PASSAGE TO READ
____________
# What drew you to Systema, ROSS or some other Russian style



## Klondike93 (Sep 3, 2002)

What was it that got you interested in Russian training?

For me it was purely coincidence. My instructor teaches Kenpo and that's why I went to him. I had no idea what Systema was so I had to research it on the internet, then I got to watch some of his classes. It looked strange seeing them falling down all the time but I found it interesting none the less.  Now a few months later I'm glad to have started training in it I find the ideas of protection very interesting and look forward to more.


:asian:


----------



## Jay Bell (Sep 3, 2002)

I read about Systema on one of the UBB boards about a year and a half ago.  Got really interested and sent off for the _Master of Fighting_ video....the rest is history.


----------



## Roland (Sep 3, 2002)

Thought the video I saw was pretty funny really.


2 1/2 years later I got to work with Martin Wheeler, he changed my mind very quickly!
I feel I better understand how to breath, and am much more relaxed now.
There are some ideas with it I still want to explore, and will have more to say later.


----------



## jaybacca72 (Sep 4, 2002)

gou and myself started doing sytema because of a little white lie gou told,but im sure he could fill you all in.
later
jay


----------



## Rich_ (Sep 4, 2002)
____________
COLLECTED DATA

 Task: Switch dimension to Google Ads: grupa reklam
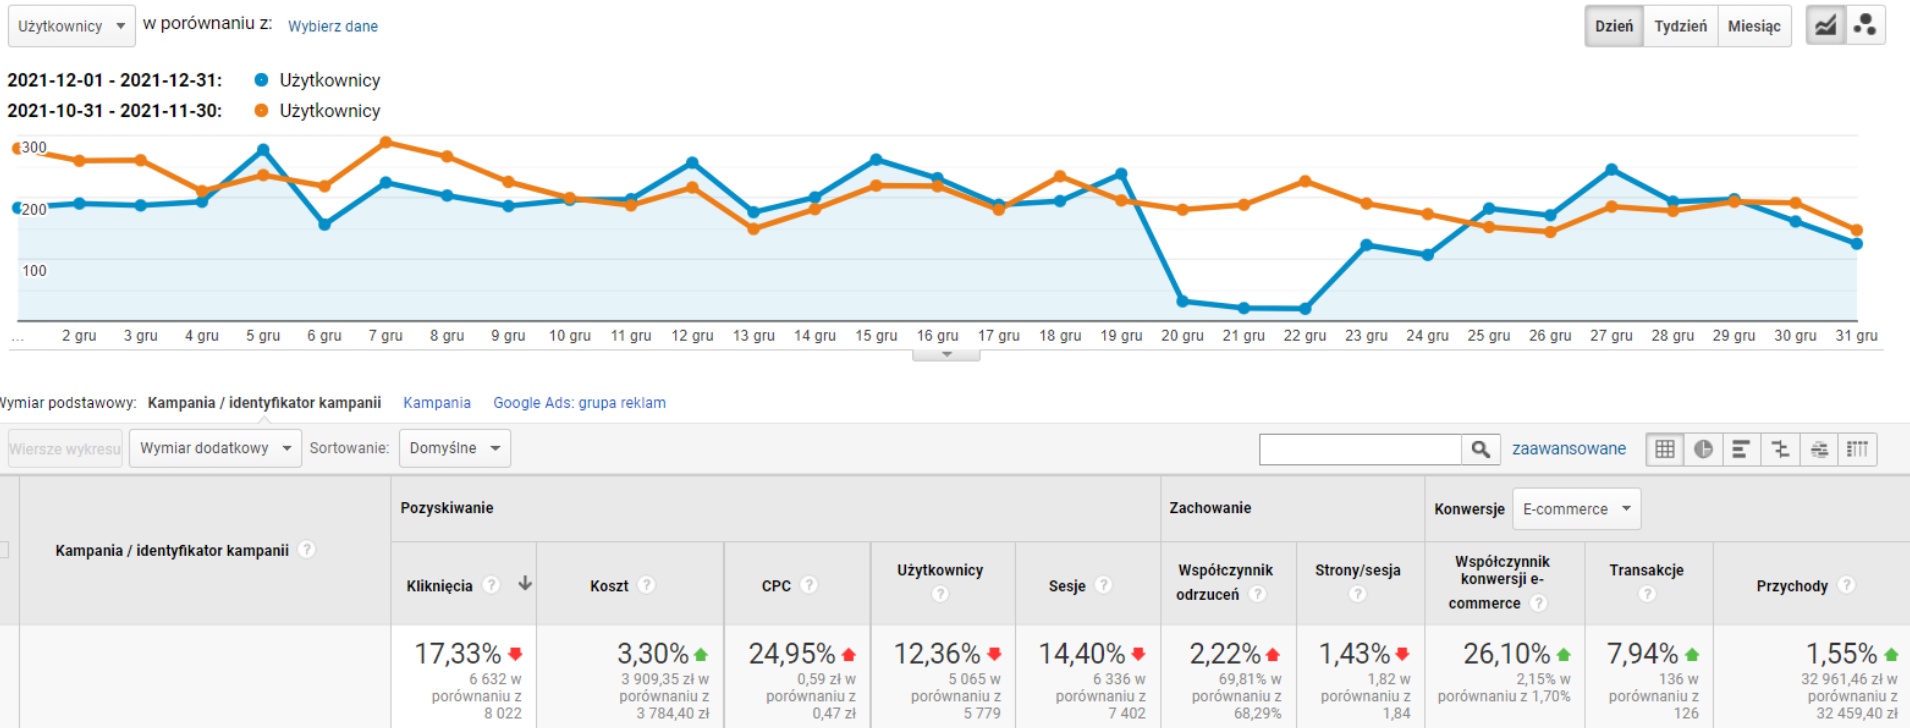pyautogui.click(x=579, y=403)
____________
INSTRUCTIONS TO FOLLOW
Quote the Systema thread, everything from "I feel I better" down to "to say later.".

ANSWER TO THIS EXERCISE
I feel I better understand how to breath, and am much more relaxed now.
There are some ideas with it I still want to explore, and will have more to say later.